Reproduce the listing exactly, so that no line differs from the original.

=== Begin Enclosure ===

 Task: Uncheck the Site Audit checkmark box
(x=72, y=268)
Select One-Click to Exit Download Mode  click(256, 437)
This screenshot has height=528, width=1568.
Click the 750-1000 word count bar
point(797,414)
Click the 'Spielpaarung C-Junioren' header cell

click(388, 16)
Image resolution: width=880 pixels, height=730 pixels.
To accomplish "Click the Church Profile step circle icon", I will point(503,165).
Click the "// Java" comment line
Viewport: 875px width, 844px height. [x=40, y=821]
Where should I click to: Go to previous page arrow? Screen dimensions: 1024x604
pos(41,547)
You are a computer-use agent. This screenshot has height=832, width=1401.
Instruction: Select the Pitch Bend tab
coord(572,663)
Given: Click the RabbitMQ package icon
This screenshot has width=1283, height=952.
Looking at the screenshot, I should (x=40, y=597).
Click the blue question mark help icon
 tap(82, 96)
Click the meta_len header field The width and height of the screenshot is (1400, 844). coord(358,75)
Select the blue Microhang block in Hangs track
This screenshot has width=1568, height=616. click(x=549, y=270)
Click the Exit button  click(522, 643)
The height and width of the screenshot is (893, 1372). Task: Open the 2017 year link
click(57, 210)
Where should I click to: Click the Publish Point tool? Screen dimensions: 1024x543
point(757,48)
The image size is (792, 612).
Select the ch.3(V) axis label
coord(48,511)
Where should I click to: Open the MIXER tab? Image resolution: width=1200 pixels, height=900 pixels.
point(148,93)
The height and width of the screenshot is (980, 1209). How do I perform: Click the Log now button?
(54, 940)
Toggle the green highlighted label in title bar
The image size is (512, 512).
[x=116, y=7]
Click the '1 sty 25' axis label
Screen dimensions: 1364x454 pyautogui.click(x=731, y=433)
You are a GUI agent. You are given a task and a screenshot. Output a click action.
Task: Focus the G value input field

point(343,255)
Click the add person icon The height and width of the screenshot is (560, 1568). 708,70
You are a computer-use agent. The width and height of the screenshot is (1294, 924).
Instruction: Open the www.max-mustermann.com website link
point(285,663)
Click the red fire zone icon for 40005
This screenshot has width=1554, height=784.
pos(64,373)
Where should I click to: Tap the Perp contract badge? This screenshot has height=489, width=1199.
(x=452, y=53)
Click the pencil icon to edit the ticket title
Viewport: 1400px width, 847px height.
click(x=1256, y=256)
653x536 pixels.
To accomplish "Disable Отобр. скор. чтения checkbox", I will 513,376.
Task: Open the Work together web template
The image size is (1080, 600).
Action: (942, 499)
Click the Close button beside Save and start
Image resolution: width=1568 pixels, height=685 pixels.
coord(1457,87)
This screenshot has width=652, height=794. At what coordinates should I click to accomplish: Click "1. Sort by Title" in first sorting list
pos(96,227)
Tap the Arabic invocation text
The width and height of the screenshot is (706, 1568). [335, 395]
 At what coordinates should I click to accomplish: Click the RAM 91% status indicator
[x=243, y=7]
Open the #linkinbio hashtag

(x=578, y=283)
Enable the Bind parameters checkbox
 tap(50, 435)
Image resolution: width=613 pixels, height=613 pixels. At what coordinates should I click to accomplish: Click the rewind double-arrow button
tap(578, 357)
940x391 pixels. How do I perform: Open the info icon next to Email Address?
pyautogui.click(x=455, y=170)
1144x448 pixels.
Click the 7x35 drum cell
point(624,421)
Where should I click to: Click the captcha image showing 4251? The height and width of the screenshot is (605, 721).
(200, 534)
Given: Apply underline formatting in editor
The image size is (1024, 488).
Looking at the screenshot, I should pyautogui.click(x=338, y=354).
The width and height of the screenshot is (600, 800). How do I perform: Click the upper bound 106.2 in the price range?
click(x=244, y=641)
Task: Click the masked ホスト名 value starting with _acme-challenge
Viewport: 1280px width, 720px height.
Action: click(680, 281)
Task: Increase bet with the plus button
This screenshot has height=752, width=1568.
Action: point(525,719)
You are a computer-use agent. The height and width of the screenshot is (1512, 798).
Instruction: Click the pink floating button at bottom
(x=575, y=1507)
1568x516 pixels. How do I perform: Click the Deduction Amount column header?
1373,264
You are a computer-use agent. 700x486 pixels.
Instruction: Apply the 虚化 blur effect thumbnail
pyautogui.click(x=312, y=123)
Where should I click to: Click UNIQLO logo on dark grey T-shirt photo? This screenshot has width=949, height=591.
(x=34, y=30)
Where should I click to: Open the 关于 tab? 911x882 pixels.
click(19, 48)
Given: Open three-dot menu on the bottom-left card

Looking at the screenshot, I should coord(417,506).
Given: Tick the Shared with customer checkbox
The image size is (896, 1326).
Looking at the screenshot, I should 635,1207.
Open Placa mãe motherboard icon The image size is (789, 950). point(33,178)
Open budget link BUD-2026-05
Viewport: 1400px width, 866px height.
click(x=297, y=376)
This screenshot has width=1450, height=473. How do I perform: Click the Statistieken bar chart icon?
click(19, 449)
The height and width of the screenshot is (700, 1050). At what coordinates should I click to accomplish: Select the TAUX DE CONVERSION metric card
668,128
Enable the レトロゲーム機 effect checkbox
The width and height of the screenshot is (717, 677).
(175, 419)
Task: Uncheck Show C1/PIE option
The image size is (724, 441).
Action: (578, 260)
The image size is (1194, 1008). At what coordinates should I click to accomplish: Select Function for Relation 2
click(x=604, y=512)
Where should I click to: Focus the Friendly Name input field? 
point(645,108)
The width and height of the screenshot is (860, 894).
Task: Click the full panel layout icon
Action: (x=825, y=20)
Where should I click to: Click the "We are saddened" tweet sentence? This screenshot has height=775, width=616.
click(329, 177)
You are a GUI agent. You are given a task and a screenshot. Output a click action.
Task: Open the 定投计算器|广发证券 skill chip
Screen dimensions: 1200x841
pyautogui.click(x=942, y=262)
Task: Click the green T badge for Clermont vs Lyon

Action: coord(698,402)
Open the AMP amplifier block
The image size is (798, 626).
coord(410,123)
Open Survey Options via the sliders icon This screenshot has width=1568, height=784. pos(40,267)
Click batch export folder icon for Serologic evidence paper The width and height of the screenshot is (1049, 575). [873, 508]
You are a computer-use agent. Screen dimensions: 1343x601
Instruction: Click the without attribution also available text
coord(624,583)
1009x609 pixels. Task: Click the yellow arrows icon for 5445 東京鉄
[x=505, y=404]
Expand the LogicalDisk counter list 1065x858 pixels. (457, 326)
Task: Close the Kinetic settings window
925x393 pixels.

=== End Enclosure ===

**The answer**
 Task: Uncheck the Site Audit checkmark box
(x=72, y=268)
Select One-Click to Exit Download Mode  click(256, 437)
This screenshot has height=528, width=1568.
Click the 750-1000 word count bar
point(797,414)
Click the 'Spielpaarung C-Junioren' header cell

click(388, 16)
Image resolution: width=880 pixels, height=730 pixels.
To accomplish "Click the Church Profile step circle icon", I will point(503,165).
Click the "// Java" comment line
Viewport: 875px width, 844px height. [x=40, y=821]
Where should I click to: Go to previous page arrow? Screen dimensions: 1024x604
pos(41,547)
You are a computer-use agent. This screenshot has height=832, width=1401.
Instruction: Select the Pitch Bend tab
coord(572,663)
Given: Click the RabbitMQ package icon
This screenshot has width=1283, height=952.
Looking at the screenshot, I should (x=40, y=597).
Click the blue question mark help icon
 tap(82, 96)
Click the meta_len header field The width and height of the screenshot is (1400, 844). coord(358,75)
Select the blue Microhang block in Hangs track
This screenshot has width=1568, height=616. click(x=549, y=270)
Click the Exit button  click(522, 643)
The height and width of the screenshot is (893, 1372). Task: Open the 2017 year link
click(57, 210)
Where should I click to: Click the Publish Point tool? Screen dimensions: 1024x543
point(757,48)
The image size is (792, 612).
Select the ch.3(V) axis label
coord(48,511)
Where should I click to: Open the MIXER tab? Image resolution: width=1200 pixels, height=900 pixels.
point(148,93)
The height and width of the screenshot is (980, 1209). How do I perform: Click the Log now button?
(54, 940)
Toggle the green highlighted label in title bar
The image size is (512, 512).
[x=116, y=7]
Click the '1 sty 25' axis label
Screen dimensions: 1364x454 pyautogui.click(x=731, y=433)
You are a GUI agent. You are given a task and a screenshot. Output a click action.
Task: Focus the G value input field

point(343,255)
Click the add person icon The height and width of the screenshot is (560, 1568). 708,70
You are a computer-use agent. The width and height of the screenshot is (1294, 924).
Instruction: Open the www.max-mustermann.com website link
point(285,663)
Click the red fire zone icon for 40005
This screenshot has width=1554, height=784.
pos(64,373)
Where should I click to: Tap the Perp contract badge? This screenshot has height=489, width=1199.
(x=452, y=53)
Click the pencil icon to edit the ticket title
Viewport: 1400px width, 847px height.
click(x=1256, y=256)
653x536 pixels.
To accomplish "Disable Отобр. скор. чтения checkbox", I will 513,376.
Task: Open the Work together web template
The image size is (1080, 600).
Action: (942, 499)
Click the Close button beside Save and start
Image resolution: width=1568 pixels, height=685 pixels.
coord(1457,87)
This screenshot has width=652, height=794. At what coordinates should I click to accomplish: Click "1. Sort by Title" in first sorting list
pos(96,227)
Tap the Arabic invocation text
The width and height of the screenshot is (706, 1568). [335, 395]
 At what coordinates should I click to accomplish: Click the RAM 91% status indicator
[x=243, y=7]
Open the #linkinbio hashtag

(x=578, y=283)
Enable the Bind parameters checkbox
 tap(50, 435)
Image resolution: width=613 pixels, height=613 pixels. At what coordinates should I click to accomplish: Click the rewind double-arrow button
tap(578, 357)
940x391 pixels. How do I perform: Open the info icon next to Email Address?
pyautogui.click(x=455, y=170)
1144x448 pixels.
Click the 7x35 drum cell
point(624,421)
Where should I click to: Click the captcha image showing 4251? The height and width of the screenshot is (605, 721).
(200, 534)
Given: Apply underline formatting in editor
The image size is (1024, 488).
Looking at the screenshot, I should pyautogui.click(x=338, y=354).
The width and height of the screenshot is (600, 800). How do I perform: Click the upper bound 106.2 in the price range?
click(x=244, y=641)
Task: Click the masked ホスト名 value starting with _acme-challenge
Viewport: 1280px width, 720px height.
Action: click(680, 281)
Task: Increase bet with the plus button
This screenshot has height=752, width=1568.
Action: point(525,719)
You are a computer-use agent. The height and width of the screenshot is (1512, 798).
Instruction: Click the pink floating button at bottom
(x=575, y=1507)
1568x516 pixels. How do I perform: Click the Deduction Amount column header?
1373,264
You are a computer-use agent. 700x486 pixels.
Instruction: Apply the 虚化 blur effect thumbnail
pyautogui.click(x=312, y=123)
Where should I click to: Click UNIQLO logo on dark grey T-shirt photo? This screenshot has width=949, height=591.
(x=34, y=30)
Where should I click to: Open the 关于 tab? 911x882 pixels.
click(19, 48)
Given: Open three-dot menu on the bottom-left card

Looking at the screenshot, I should coord(417,506).
Given: Tick the Shared with customer checkbox
The image size is (896, 1326).
Looking at the screenshot, I should 635,1207.
Open Placa mãe motherboard icon The image size is (789, 950). point(33,178)
Open budget link BUD-2026-05
Viewport: 1400px width, 866px height.
click(x=297, y=376)
This screenshot has width=1450, height=473. How do I perform: Click the Statistieken bar chart icon?
click(19, 449)
The height and width of the screenshot is (700, 1050). At what coordinates should I click to accomplish: Select the TAUX DE CONVERSION metric card
668,128
Enable the レトロゲーム機 effect checkbox
The width and height of the screenshot is (717, 677).
(175, 419)
Task: Uncheck Show C1/PIE option
The image size is (724, 441).
Action: (578, 260)
The image size is (1194, 1008). At what coordinates should I click to accomplish: Select Function for Relation 2
click(x=604, y=512)
Where should I click to: Focus the Friendly Name input field? 
point(645,108)
The width and height of the screenshot is (860, 894).
Task: Click the full panel layout icon
Action: (x=825, y=20)
Where should I click to: Click the "We are saddened" tweet sentence? This screenshot has height=775, width=616.
click(329, 177)
You are a GUI agent. You are given a task and a screenshot. Output a click action.
Task: Open the 定投计算器|广发证券 skill chip
Screen dimensions: 1200x841
pyautogui.click(x=942, y=262)
Task: Click the green T badge for Clermont vs Lyon

Action: coord(698,402)
Open the AMP amplifier block
The image size is (798, 626).
coord(410,123)
Open Survey Options via the sliders icon This screenshot has width=1568, height=784. pos(40,267)
Click batch export folder icon for Serologic evidence paper The width and height of the screenshot is (1049, 575). [873, 508]
You are a computer-use agent. Screen dimensions: 1343x601
Instruction: Click the without attribution also available text
coord(624,583)
1009x609 pixels. Task: Click the yellow arrows icon for 5445 東京鉄
[x=505, y=404]
Expand the LogicalDisk counter list 1065x858 pixels. (457, 326)
Task: Close the Kinetic settings window
925x393 pixels.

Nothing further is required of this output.